It’s fairly obvious that while work/life balance is a goal everyone wants to achieve, it’s unlikely that anyone reaches it all of the time. There are deadlines that must be met, stresses at work and at home, and, most likely the balance is sometimes a tenuous one--like you’re standing on one foot. You’re still upright, but not as steady as when both feet are on the ground.
Some aspects of work/life balance come from HR and company benefits--but others are in employees’ hands. Here are some suggestions for taking responsibility for your own work/life balance. They’ll help you stay healthy, happy, and avoid burnout.
It sounds almost too simple, but making a daily schedule with room on it for activities you enjoy, work breaks, and exercise, will help keep you on track. Even during high-stress weeks, you can find a few minutes for a walk, a break with a friend, or lunch out of the office.

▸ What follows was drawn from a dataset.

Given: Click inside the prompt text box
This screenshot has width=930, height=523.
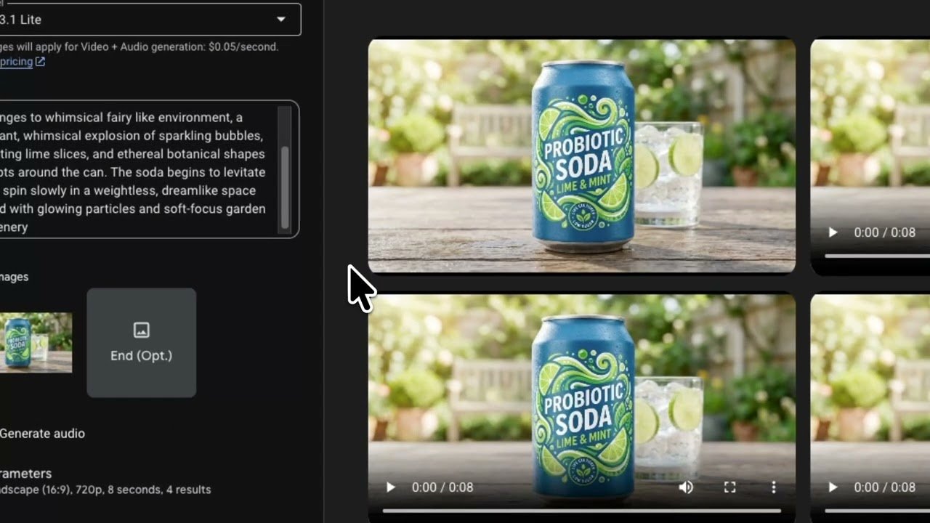Looking at the screenshot, I should (138, 171).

If you have kids, and they have hobbies, join them as often as you can on evenings and weekends. You’ll learn something new about their passions, and there’s nothing quite as wonderful as the grin you get when you’re sharing something they love with them. Even helping with homework will bring you closer together.

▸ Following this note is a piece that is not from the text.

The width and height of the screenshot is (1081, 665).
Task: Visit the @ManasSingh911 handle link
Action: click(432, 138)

Get up an hour earlier every day. It won’t be easy, but the benefit is huge. Do just about anything you want with this extra time--it belongs to you. Longing to write a novel? You can get in some sentences in this time. Want to improve your abs? Good time for a quick workout. Just feel like taking a long bath? Go right ahead.
Some people block out time every day in their work calendars just for themselves--maybe to go to a yoga or meditation session, or just to have some quiet reading or walking or contemplative time. It’s all too tempting to use this time to catch up on your to-do list--but don’t. This is your time. You’ll come back to the list with more energy, and maybe with better ideas.
Find yourself with an unexpected hour in your day or after work? Don’t feel that you have to find something to do with it. Of course, if dinner with a friend is what you want to do, don’t stop yourself--but maybe just a walk around the block or doing nothing at all will fill up your happy space.
If you can, plan to take a class or visit a friend during the week. It gives you something to look forward to, and breaks up the week, too.
Join a monthly book club or plan another regular activity--like maybe a Zumba class (if that would be fun for you.) This keeps your mind or body active and alert. You’ll feel more alive and less tied to your desk.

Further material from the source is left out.